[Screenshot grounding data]
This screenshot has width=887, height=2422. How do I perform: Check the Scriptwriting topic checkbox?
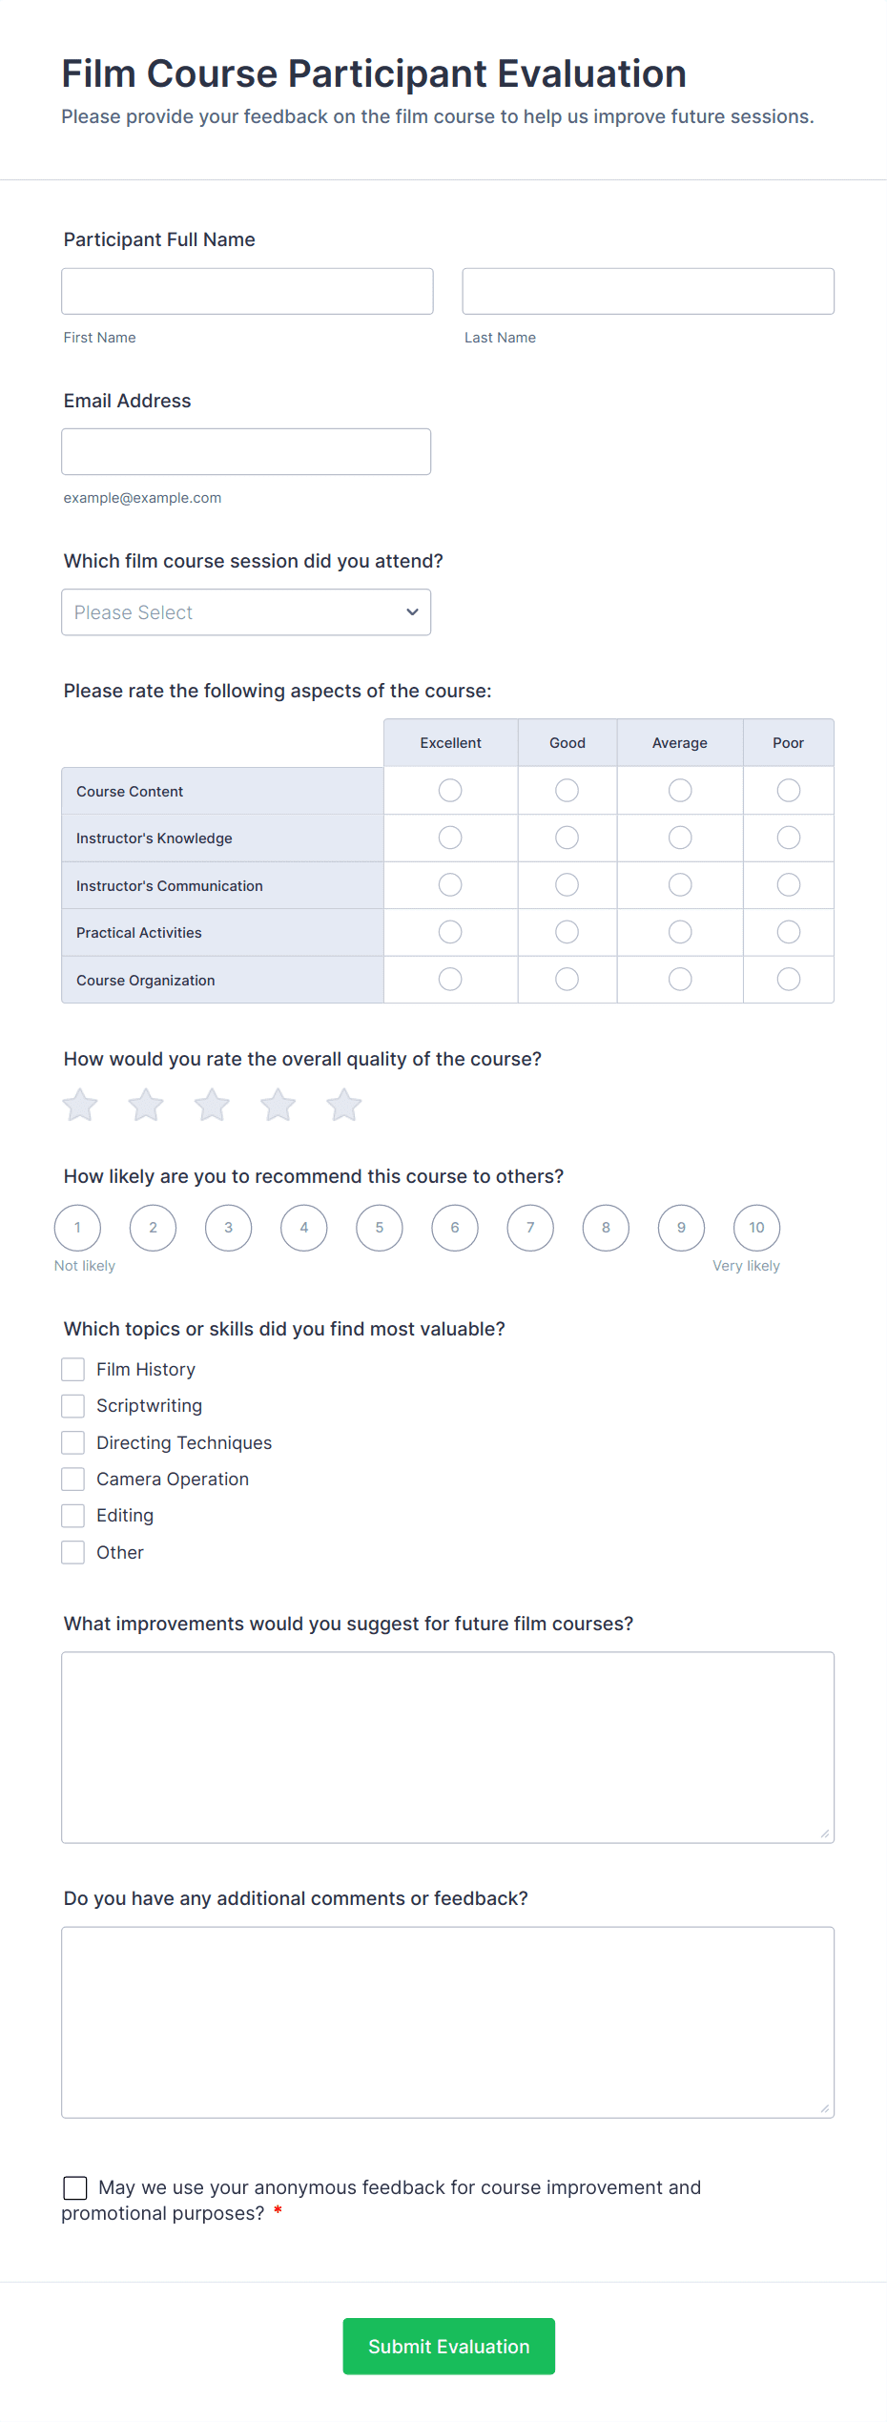click(x=72, y=1405)
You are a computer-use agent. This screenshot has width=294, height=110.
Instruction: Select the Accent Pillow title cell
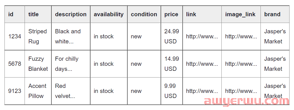(x=38, y=91)
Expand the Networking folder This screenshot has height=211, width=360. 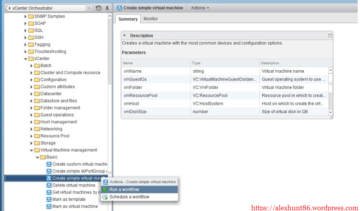[32, 129]
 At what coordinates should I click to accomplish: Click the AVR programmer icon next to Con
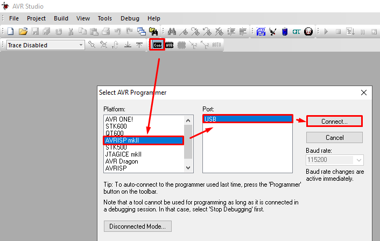(x=170, y=45)
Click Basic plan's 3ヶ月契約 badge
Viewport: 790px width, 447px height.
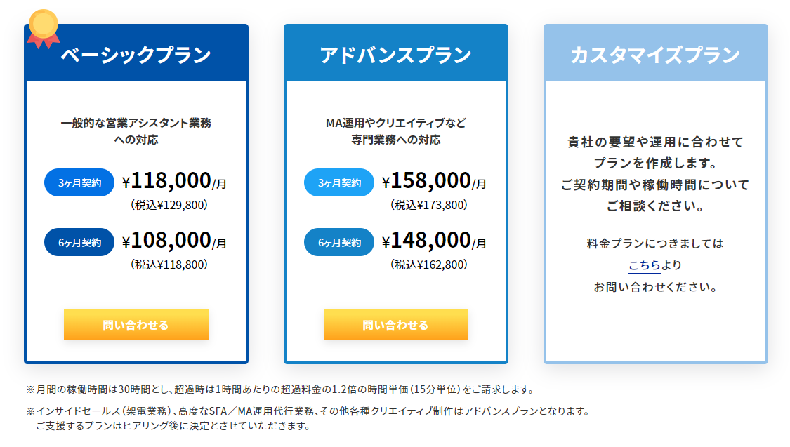[x=79, y=183]
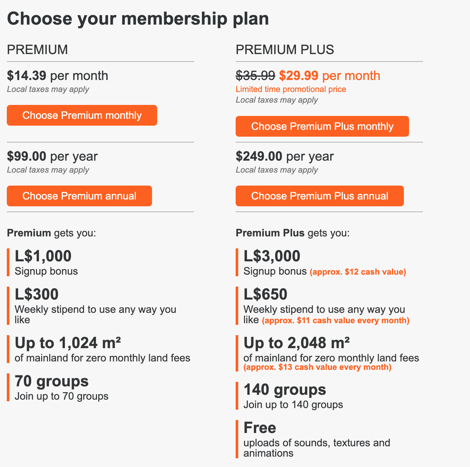Click the crossed-out $35.99 price
The height and width of the screenshot is (467, 470).
click(x=255, y=75)
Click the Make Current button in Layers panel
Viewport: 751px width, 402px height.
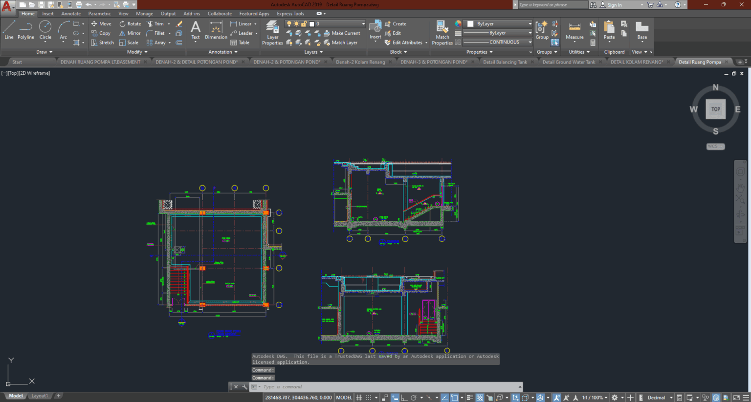click(x=343, y=33)
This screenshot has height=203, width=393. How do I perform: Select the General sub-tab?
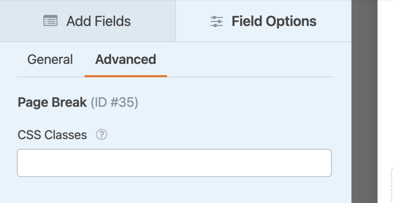[50, 59]
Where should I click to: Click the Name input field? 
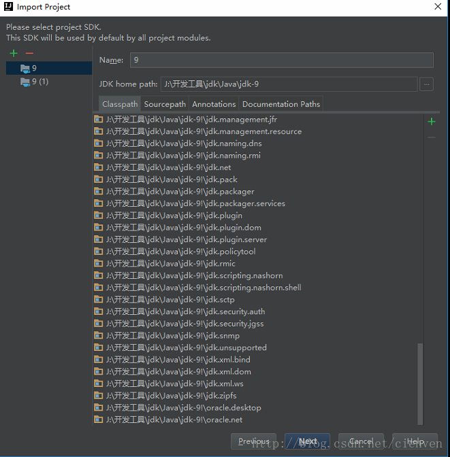tap(282, 60)
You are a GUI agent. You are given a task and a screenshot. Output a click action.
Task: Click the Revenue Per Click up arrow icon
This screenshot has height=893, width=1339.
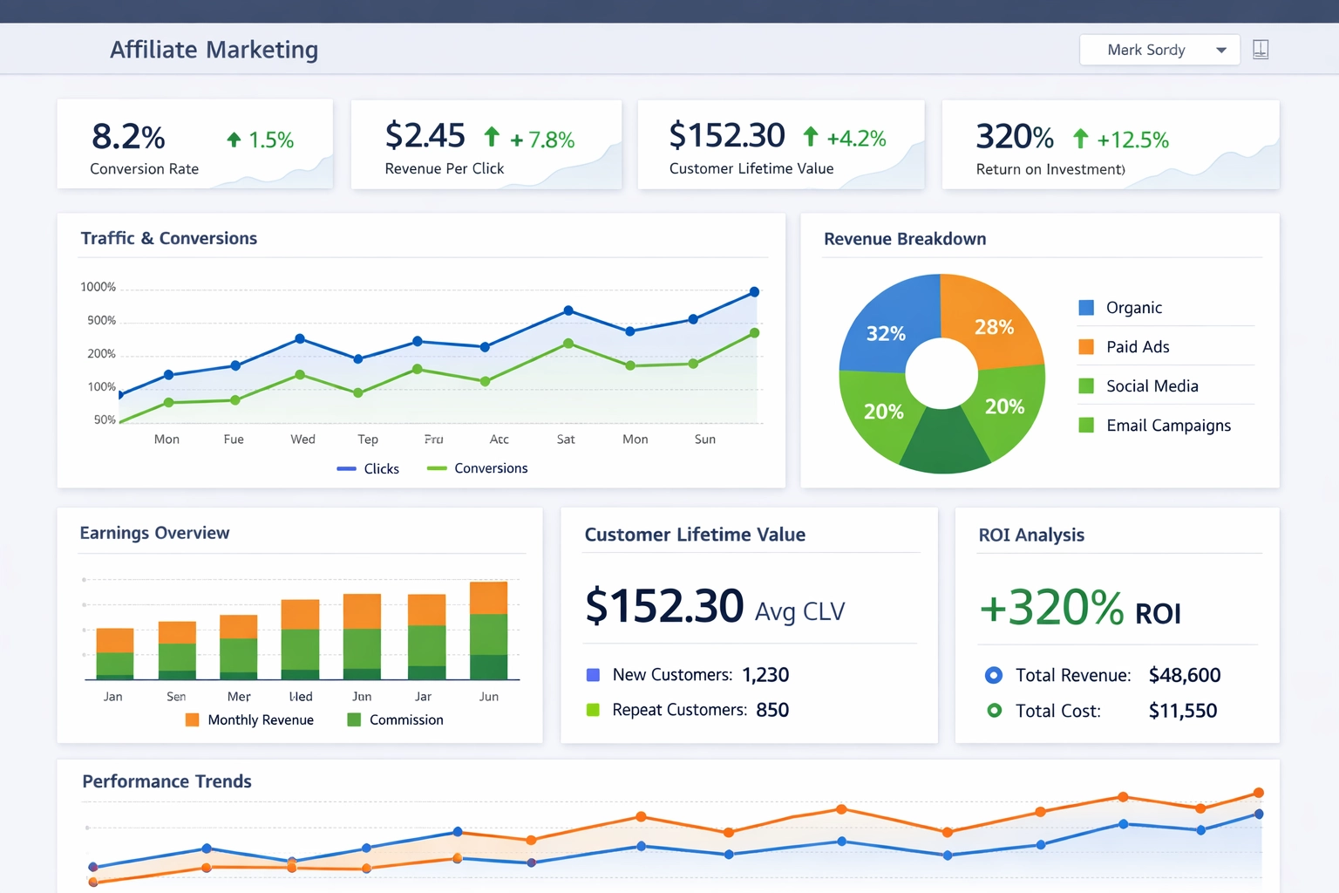pos(493,137)
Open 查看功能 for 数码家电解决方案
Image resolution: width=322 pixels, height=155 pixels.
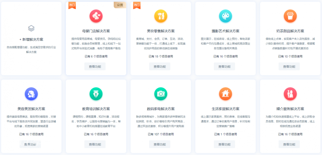(x=159, y=144)
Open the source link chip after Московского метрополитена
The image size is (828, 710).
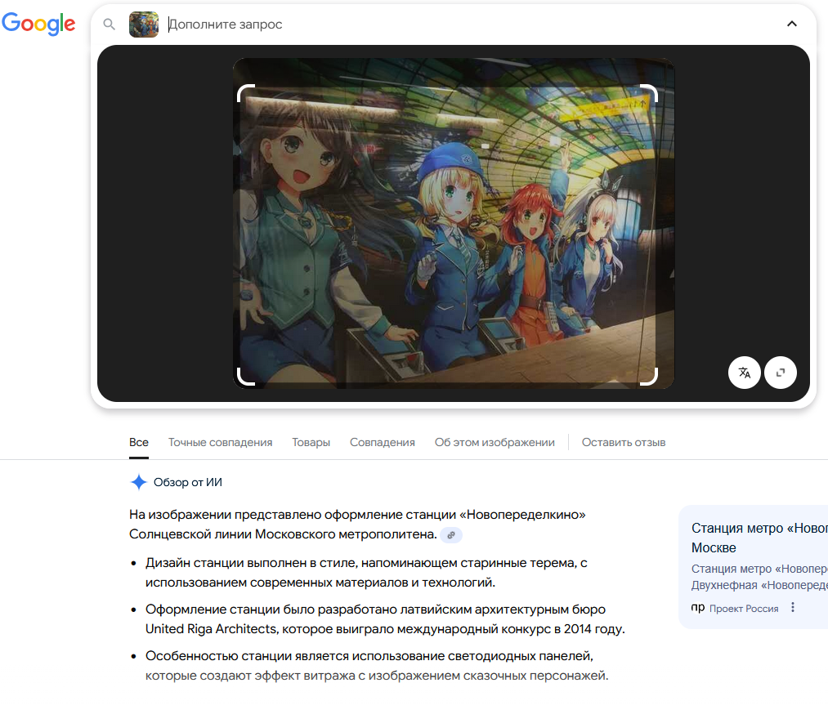pos(450,535)
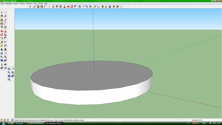Select the Arc tool in top toolbar

pyautogui.click(x=45, y=6)
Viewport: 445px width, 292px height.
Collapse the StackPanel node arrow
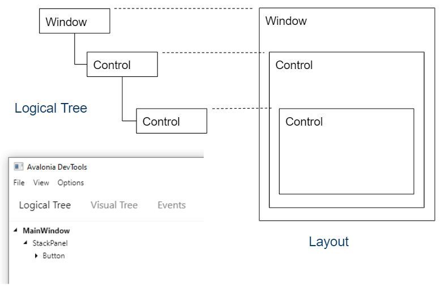(25, 243)
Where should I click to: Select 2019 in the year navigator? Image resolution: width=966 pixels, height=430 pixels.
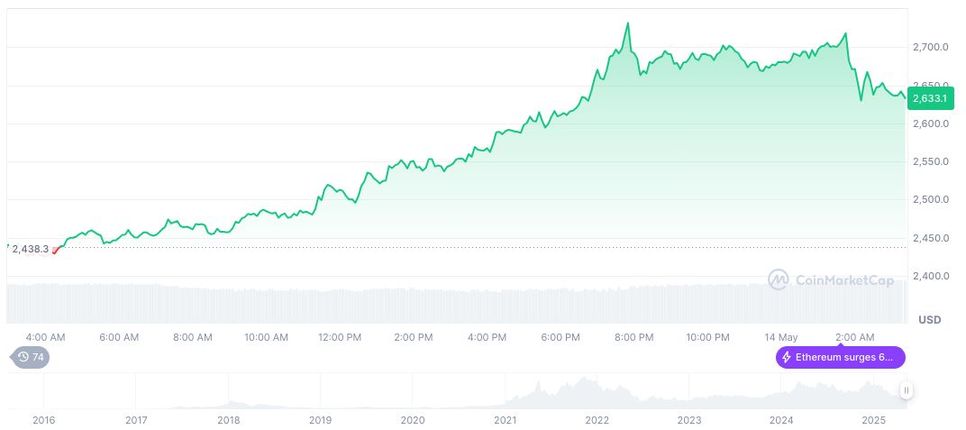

__Activity__. Reproduce exactly the part of the records above that begins at the line holding "You are a GUI" and ends at the final line, both included, leaving out the pictures.

__The completed task__.
You are a GUI agent. You are given a task and a screenshot. Output a click action.
Task: Click the Revenue Per Click up arrow icon
This screenshot has height=893, width=1339.
pos(493,137)
Open 查看功能 for 数码家电解决方案
Image resolution: width=322 pixels, height=155 pixels.
(x=159, y=144)
Open the source link chip after Московского метрополитена
The image size is (828, 710).
pos(450,535)
Select the Arc tool in top toolbar

pyautogui.click(x=45, y=6)
Viewport: 445px width, 292px height.
Collapse the StackPanel node arrow
(25, 243)
Where should I click to: Select 2019 in the year navigator? Image resolution: width=966 pixels, height=430 pixels.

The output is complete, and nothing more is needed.